- Born: 1327 AH
- Died: 13 Dhu al-Qi'dah 1421 AH
- Occupations: Qadi, Islamic scholar

= Saleh al-Hulail =

Saleh bin Abdulaziz bin Othman al-Hulail (1327 AH – 1421 AH) was a prominent Saudi Islamic scholar and Qadi (judge) who served in the national judiciary for over twenty-four years. He was recognized for his contributions to the legal and religious landscape of the Kingdom during the mid-20th century, serving in several major provinces and working alongside some of the most influential religious figures in Saudi history.

== Early life and education ==
Saleh al-Hulail was born in 1327 AH (approximately 1909 AD) in the town of Al-Adhar, located in Al-Dilam, within the Al-Kharj governorate. He was raised in a household deeply rooted in religious tradition; his father, Abdulaziz al-Hulail, was the Imam of the town's central mosque and served as the local official for Hisbah (public accountability and morality).

His initial education began under the tutelage of his father, from whom he learned the foundations of Islamic jurisprudence (Fiqh), monotheism (Tawhid), and Quranic exegesis (Tafsir). Following his father's death, Saleh succeeded him as the Imam of the local mosque, despite his young age. Demonstrating exceptional academic aptitude, he memorized the entire Quran in a single year under the guidance of Sheikh Ibrahim bin Jassas.

Seeking to deepen his knowledge, al-Hulail traveled to Riyadh, which was then emerging as the primary center for Salafi scholarship. In Riyadh, he studied under the Grand Mufti of Saudi Arabia, Sheikh Muhammad ibn Ibrahim Al ash-Sheikh. He later returned to Al-Dilam to continue his studies under Sheikh Abd al-Aziz ibn Baz, who was then serving as a judge in the region. Al-Hulail remained a close student and associate of Ibn Baz until his formal appointment to the judiciary.

== Judicial career ==
Al-Hulail's career in the Saudi judicial system began in Rajab 1371 AH (1952 AD), when he was appointed as a judge for the districts of Wadi ad-Dawasir and As Sulayyil.
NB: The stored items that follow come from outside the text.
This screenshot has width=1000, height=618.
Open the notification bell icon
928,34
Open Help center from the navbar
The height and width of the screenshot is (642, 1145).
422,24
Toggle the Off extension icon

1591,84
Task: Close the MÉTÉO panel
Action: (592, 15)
During this period, the Saudi judicial system was undergoing significant institutionalization, and judges in remote areas often acted as the primary representatives of both religious and civil authority.

In 1374 AH, he was transferred to the court in Al-Aflaj, where he served for five years. His reputation for fairness and deep legal knowledge led to his promotion in 1380 AH (1960 AD) to the Grand Court in Riyadh during the reign of King Saud bin Abdulaziz. Serving in the capital's Grand Court was a position of high prestige, involving complex cases and proximity to the Kingdom's senior leadership.

In 1384 AH, he was reassigned to the court in Hotat Bani Tamim. He remained in this post for approximately twelve years, overseeing legal matters and providing religious guidance to the local population. He continued his service until his retirement in 1395 AH (1975 AD), concluding a judicial career that spanned twenty-four years.

== Later life and community service ==
Following his retirement from the bench, al-Hulail returned to his birthplace in Al-Dilam. He resumed the role his father had held decades earlier, serving as the Imam of the Al-Adhar Mosque. Despite his retirement, he remained an active figure in the community, offering legal consultations, teaching religious texts, and mediating local disputes. His presence in Al-Dilam was seen as a continuation of the scholarly legacy of the region, which had been a stronghold of traditional learning for generations.

Al-Hulail was known for his ascetic lifestyle and his dedication to the Quran. Reports from his contemporaries suggest that even in his later years, he maintained a rigorous schedule of worship and study, often being sought out by younger students for his insights into the judicial practices of the early Saudi state.

== Illness and death ==
In his final years, al-Hulail suffered from age-related illnesses that eventually restricted his mobility. He was admitted to King Khalid Hospital in Al-Kharj after his health deteriorated. He passed away a week later on 13 Dhu al-Qi'dah 1421 AH (February 2001 AD). His funeral was attended by a large number of scholars, former colleagues from the judiciary, and residents of the Al-Kharj and Al-Dilam regions, reflecting his standing in the community.